A steel mesh is made up of rods connected by soldering at the intersection points; There are many cell options; suitable for heavy loads when it is necessary to form a layer of large thickness.
Galvanized mesh, which is made from galvanized metal rods; cell sizes vary; very durable and used for facades and interiors; one of the most popular types of reinforcing mesh on the Russian market.
Depending on how the plaster is applied (coating or spraying), metal or plastic mesh for plaster can be secured in different ways. The bottom plaster layer is reinforced with the selected mesh over the applied mortar of the required thickness, slightly pressing it.
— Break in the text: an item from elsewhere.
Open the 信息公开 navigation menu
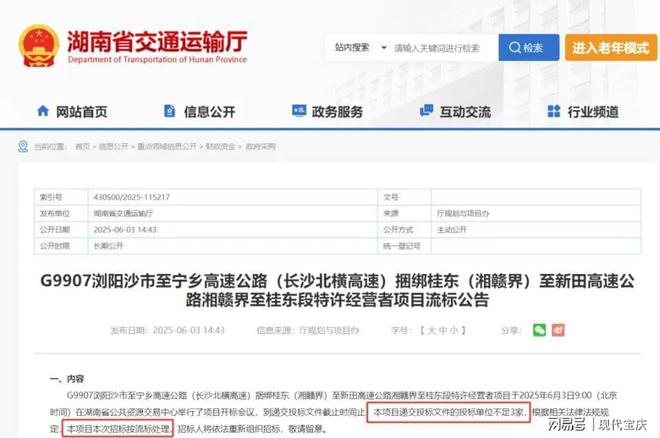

The ideal option for applying the final – decorative or covering layer – would be to first attach the reinforcement to a dry surface using special devices. If the surface to be treated is small, the plaster mortar itself can serve as fasteners. In these cases, it should be applied pointwise, only to secure the mesh. After this, the required thickness of the plaster layer is spread evenly over the entire surface.
Experts advise paying attention to several points when deciding whether to use reinforcing mesh.
First, understand how thick the mortar layer is supposed to be on a specific wall or ceiling surface. This is important because the thickness of the construction mesh depends on this factor. To do this, take measurements: find the most protruding point on the wall or ceiling. One of the levels is used - laser or construction. Then they look for the “lowest” place. Determine how thick the plaster layer needs to be applied.
When the layer of mortar is no more than twenty millimeters, and there are no rusts or significant protrusions on the ceiling or wall, reinforcement does not need to be used - the mixture can stand on its own.
With a layer thickness of twenty to thirty millimeters, reinforcement will be needed. Without it, the coating may peel off over time and cracks may appear. A polymer mesh or fiberglass mesh is suitable. It will prevent cracks from forming on the finished surface of the dried mixture.
A layer of more than thirty millimeters requires the use of metal material. This will help prevent the plaster from peeling off under its own weight.
If measurements show that to level the surface it is necessary to apply a layer of solution of fifty millimeters or more, it is better to abandon plaster altogether. In this case, it is easier to use a suspended or suspended ceiling.
Installation of fiberglass plaster mesh.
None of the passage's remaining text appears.